(RECORDS FOR THE EXERCISE Opens)

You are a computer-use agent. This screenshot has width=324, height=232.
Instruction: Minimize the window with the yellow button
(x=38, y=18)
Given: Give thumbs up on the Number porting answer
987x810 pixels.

(RECORDS FOR THE EXERCISE Closes)
(RECORDS FOR THE EXERCISE Opens)

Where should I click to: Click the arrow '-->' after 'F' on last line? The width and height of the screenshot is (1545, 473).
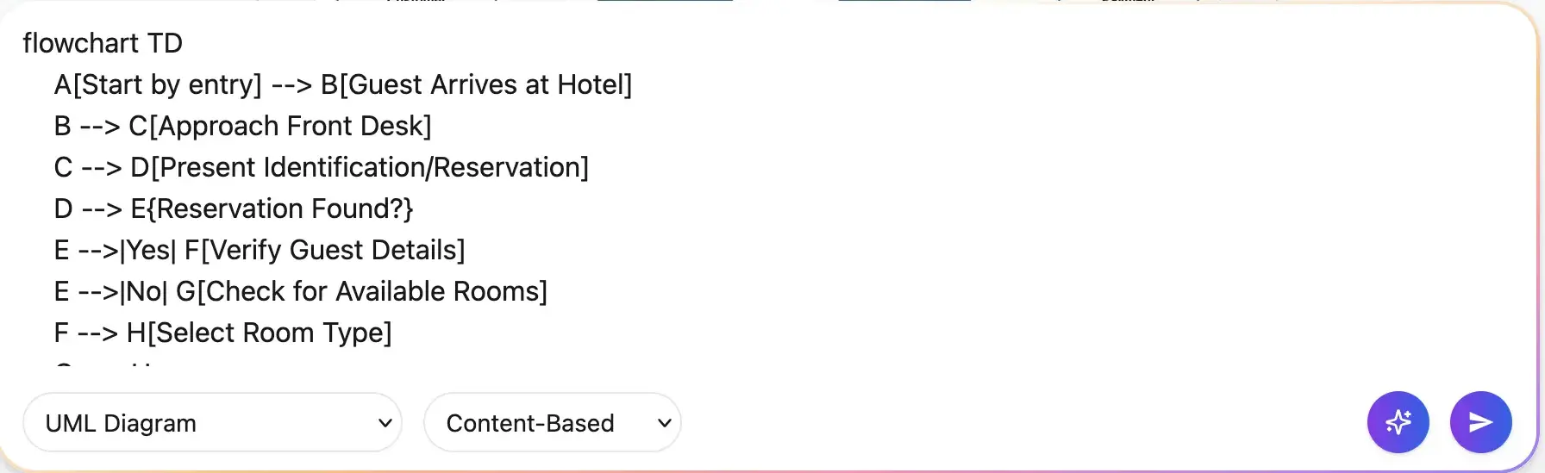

(RECORDS FOR THE EXERCISE Closes)

**EXERCISE**
All lines in the listing above from the line containing "Given: Give thumbs" to the line containing "987x810 pixels.", inclusive, should be retyped exactly; no other lines should appear.

**ANSWER TO THIS PROBLEM**
Given: Give thumbs up on the Number porting answer
987x810 pixels.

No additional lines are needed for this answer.